Живописные слои со старого полотна она снимала разбавленным растворителем, водя тампоном маленькими кругами, по дюйму за раз. Старый лак сохраняла, выжимая тампон в стеклянную банку с завинчивающейся крышкой. На очищенный холст она наложила тонкий слой нового грунта, но сохранила фактуру оригинала. Затем провела контуры мелом, прежде чем нанести имприматуру натуральной умброй с добавлением черного. Собственно живопись была медленной и выматывающей – неделя на лес, неделя на небо, две недели на замерзшую реку и конькобежцев. Каждый слой ставил новые технические задачи. Ярко-желтые крапинки на шарфах у конькобежцев имели странную текстуру, и Элли в конце концов решила добавить в хромовую желтую немного песка. После прозрачных лессировок она неделю обесцвечивала картину под ультрафиолетовой лампой, потом еще месяц продержала в котельной своего дома. Мелкую сетку кракелюров она наносила сзади, катая по полотну мягкий резиновый мячик. Потом из пульверизатора покрыла картину сбереженным старинным лаком.
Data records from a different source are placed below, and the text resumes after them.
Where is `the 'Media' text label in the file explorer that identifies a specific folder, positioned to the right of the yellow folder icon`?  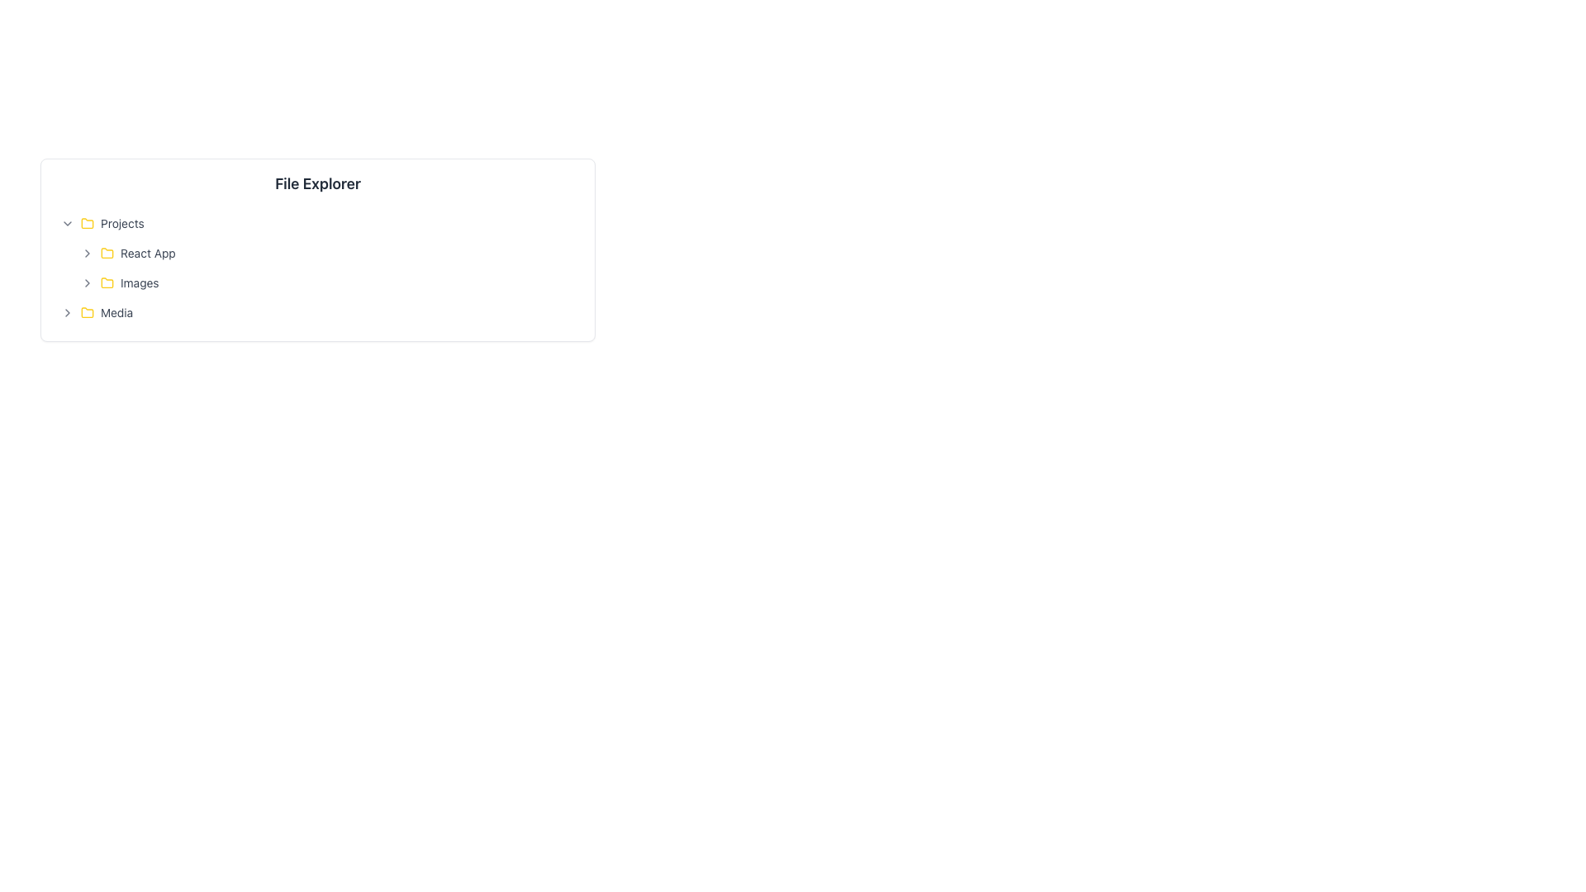 the 'Media' text label in the file explorer that identifies a specific folder, positioned to the right of the yellow folder icon is located at coordinates (116, 312).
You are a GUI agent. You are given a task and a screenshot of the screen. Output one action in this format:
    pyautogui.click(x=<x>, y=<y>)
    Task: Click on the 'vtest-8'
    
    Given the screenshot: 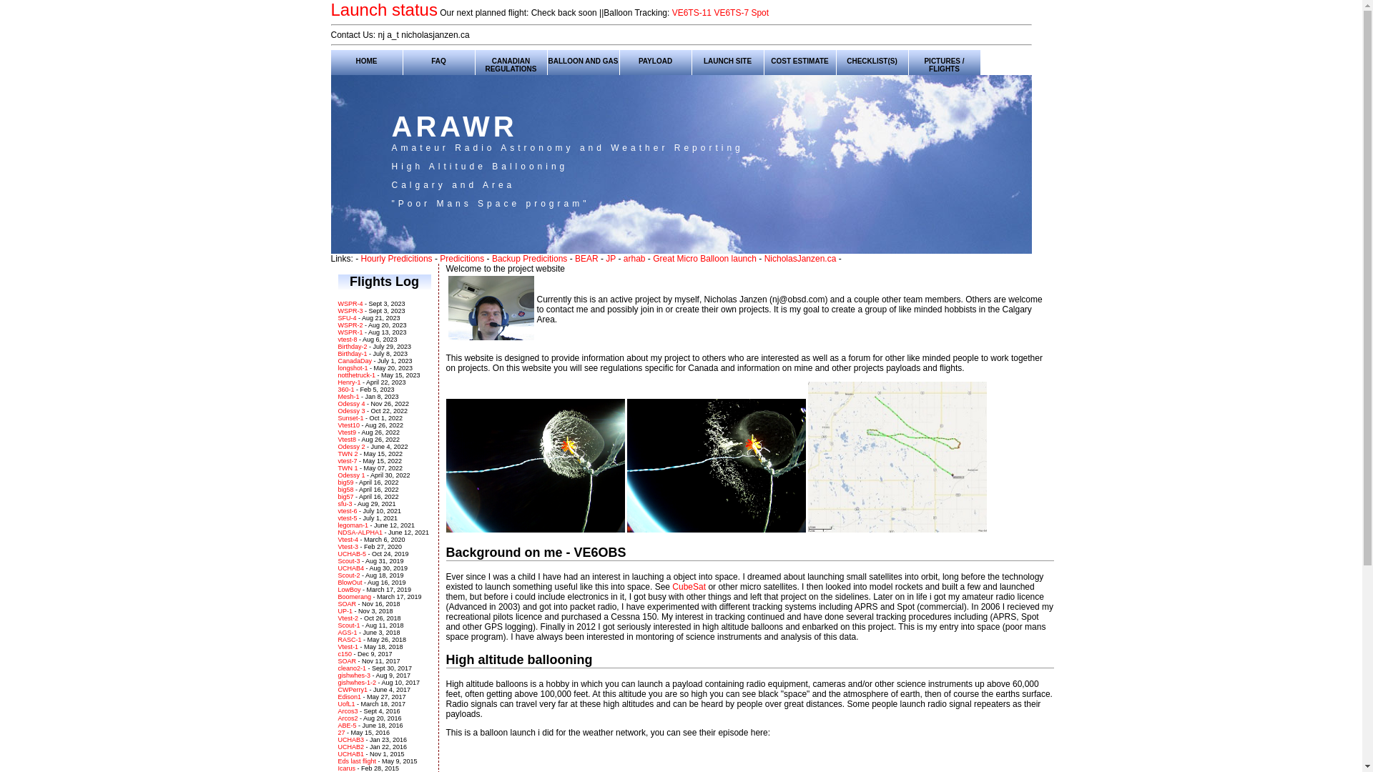 What is the action you would take?
    pyautogui.click(x=347, y=339)
    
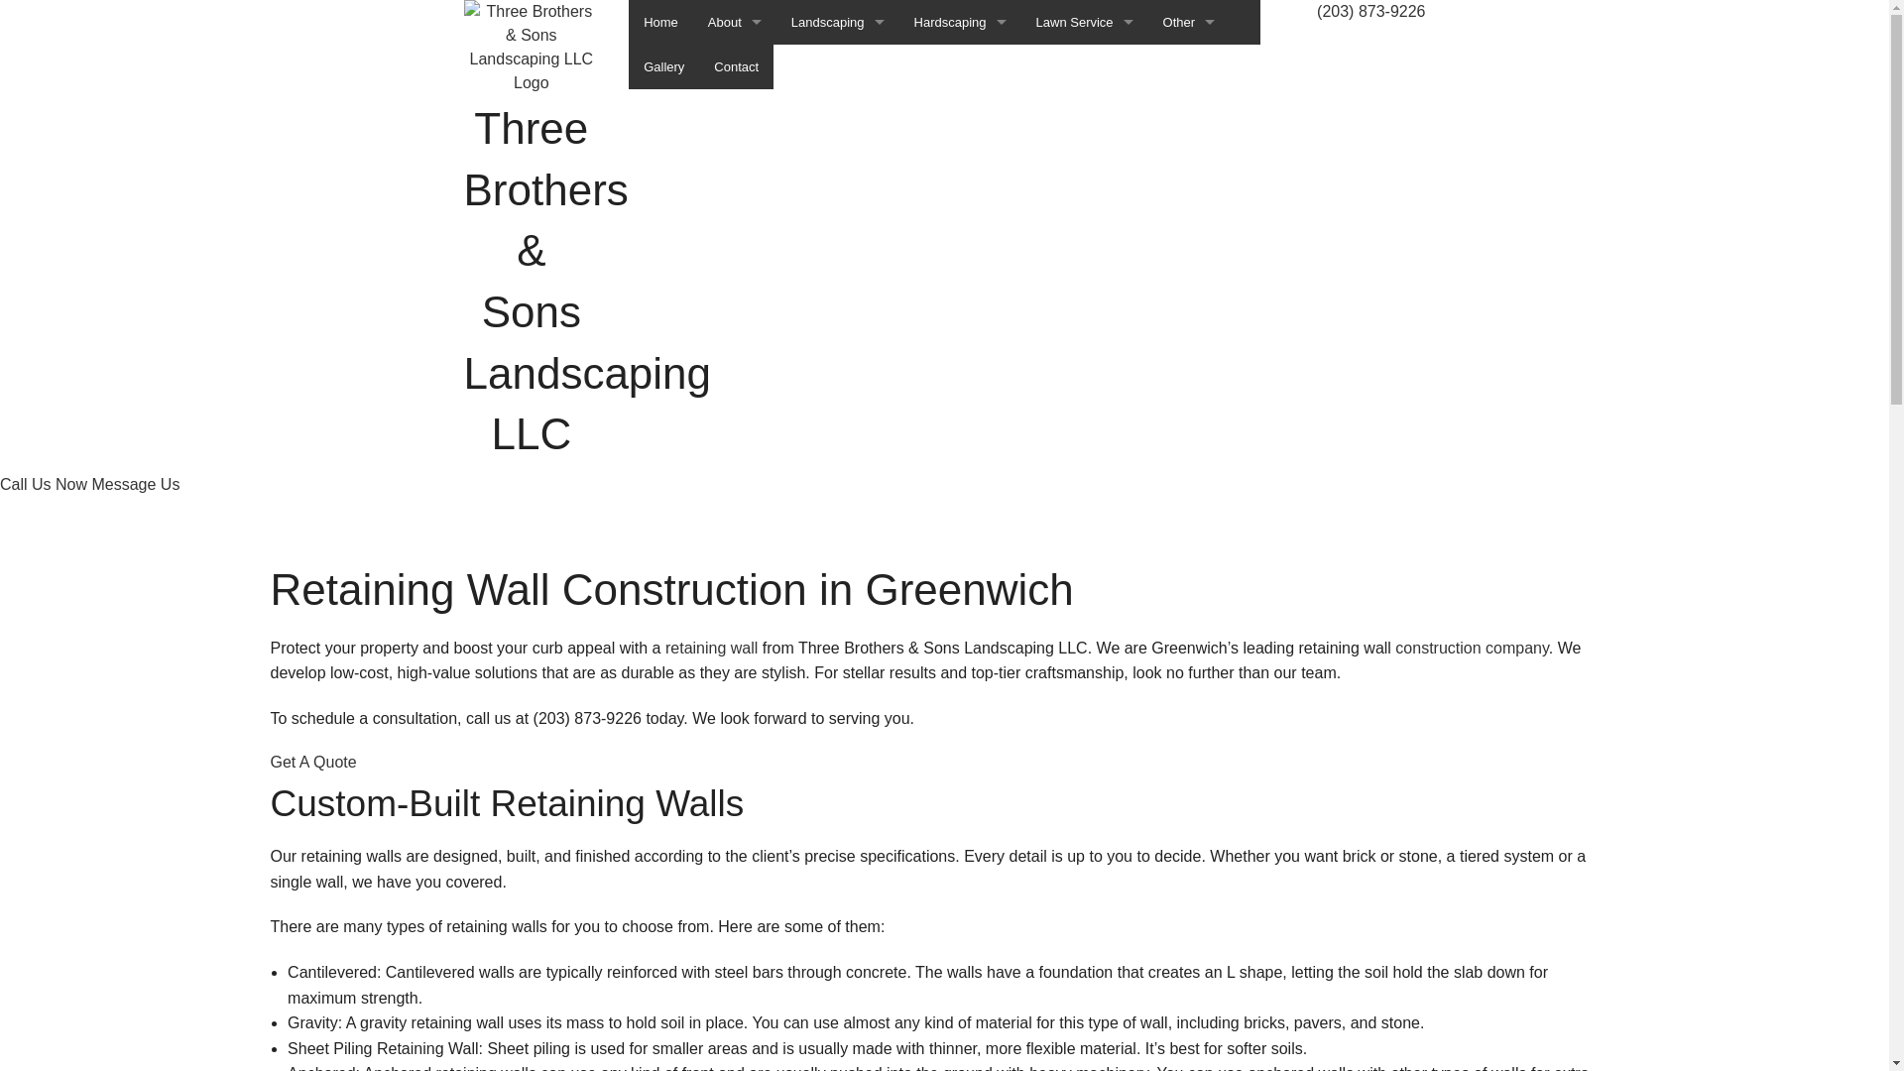  Describe the element at coordinates (1084, 65) in the screenshot. I see `'Lawn Aeration Service'` at that location.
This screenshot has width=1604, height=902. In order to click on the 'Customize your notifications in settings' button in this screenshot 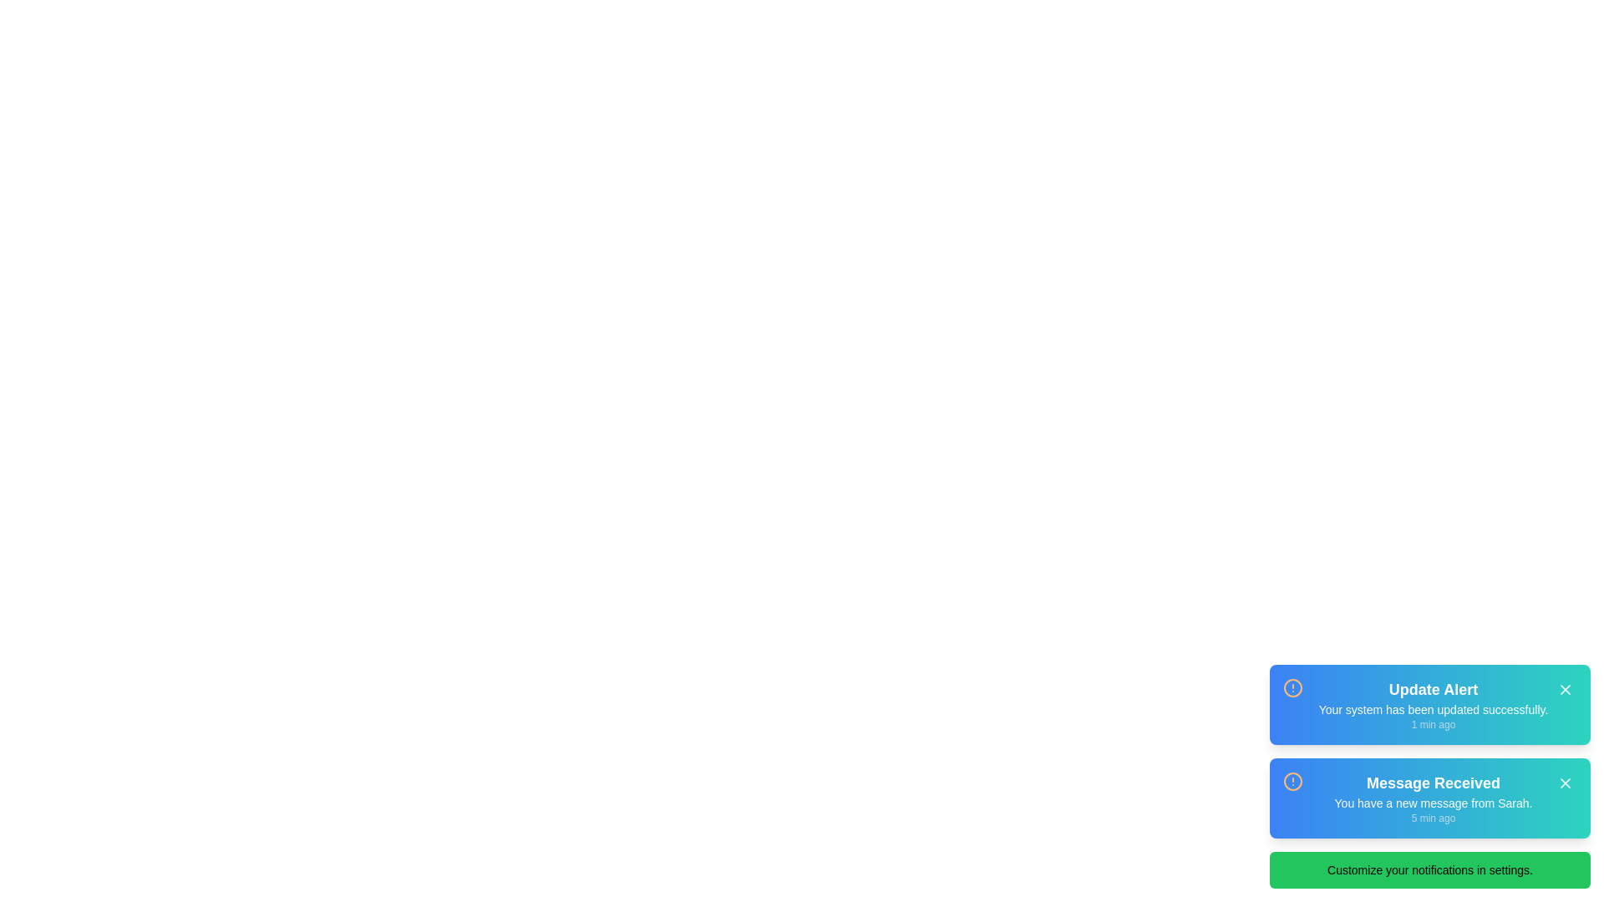, I will do `click(1429, 869)`.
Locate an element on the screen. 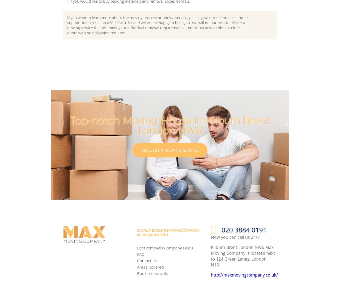 The height and width of the screenshot is (284, 340). 'Contact Us' is located at coordinates (147, 260).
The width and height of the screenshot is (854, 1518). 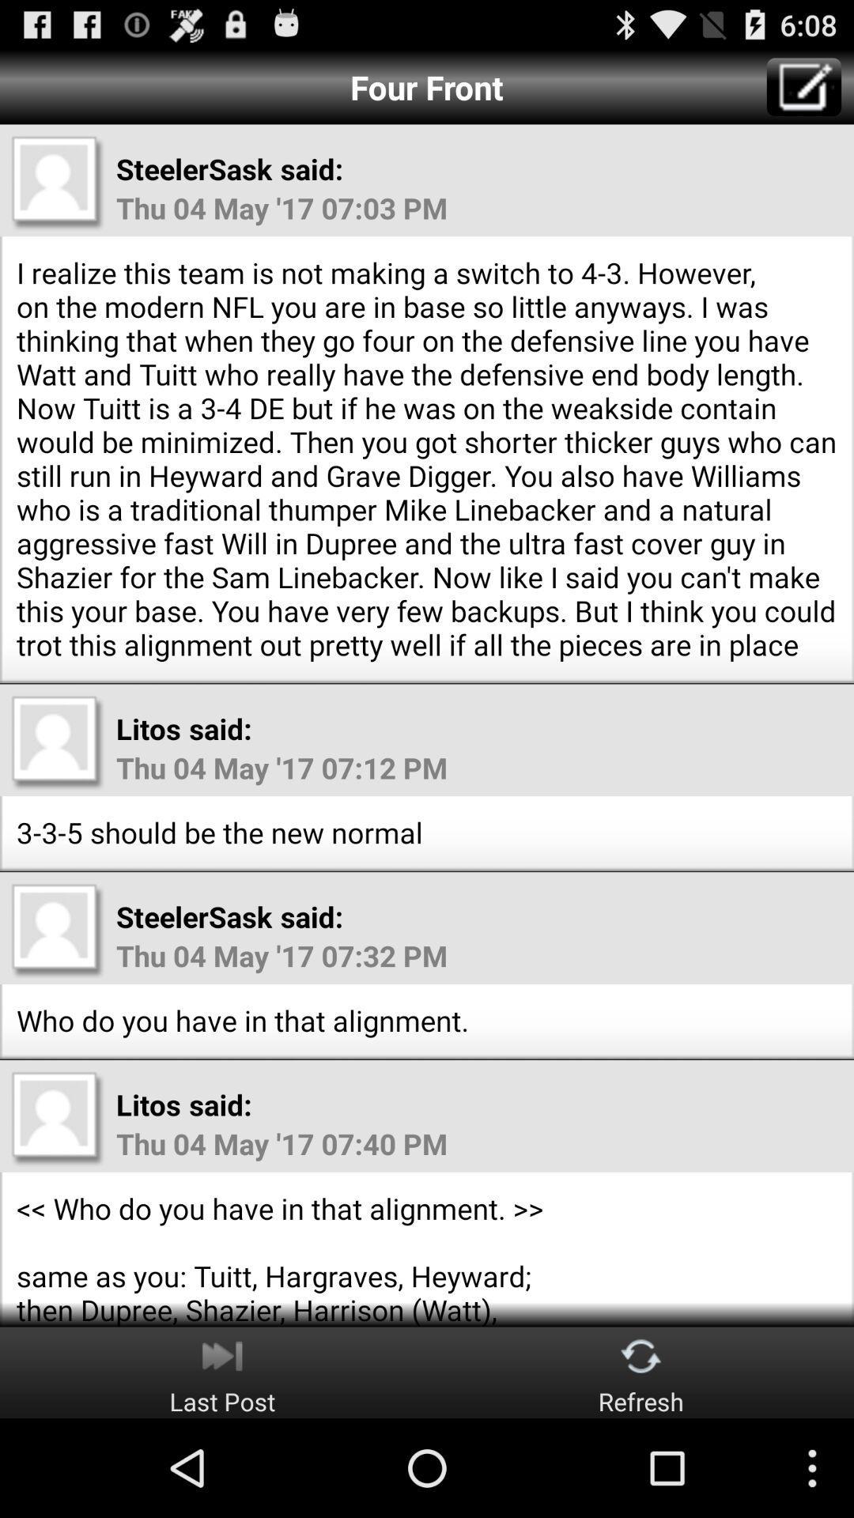 What do you see at coordinates (804, 93) in the screenshot?
I see `the edit icon` at bounding box center [804, 93].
Торговцы для проверки светят на полотно ультрафиолетом: старый окисленный лак сильно люминесцирует. Это голубовато-белое призрачное свечение приобретается за много столетий.
К тому времени, как в ноябре к ней приходит Габриель, Элли уже не может себя обманывать: она понимает, что изготовила фальшивку. Примерно через месяц после начала работы над картиной Габриель стал упоминать сделку и организаторов, а дальше уже несложно было прийти к очевидному выводу. Элли думает, что Габриель по-прежнему занимается и легальными сделками, однако у него есть побочный нелегальный бизнес, вероятно более выгодный. Она подозревает, что с самого начала знала, за что берется, но каким-то образом отсекла собственные моральные возражения вместе с нижней частью фотографии. Вместо них наружу вырвалось жгучее желание в точности воспроизвести малейшие детали, установить связь с женщиной, написавшей это навязчивое видение.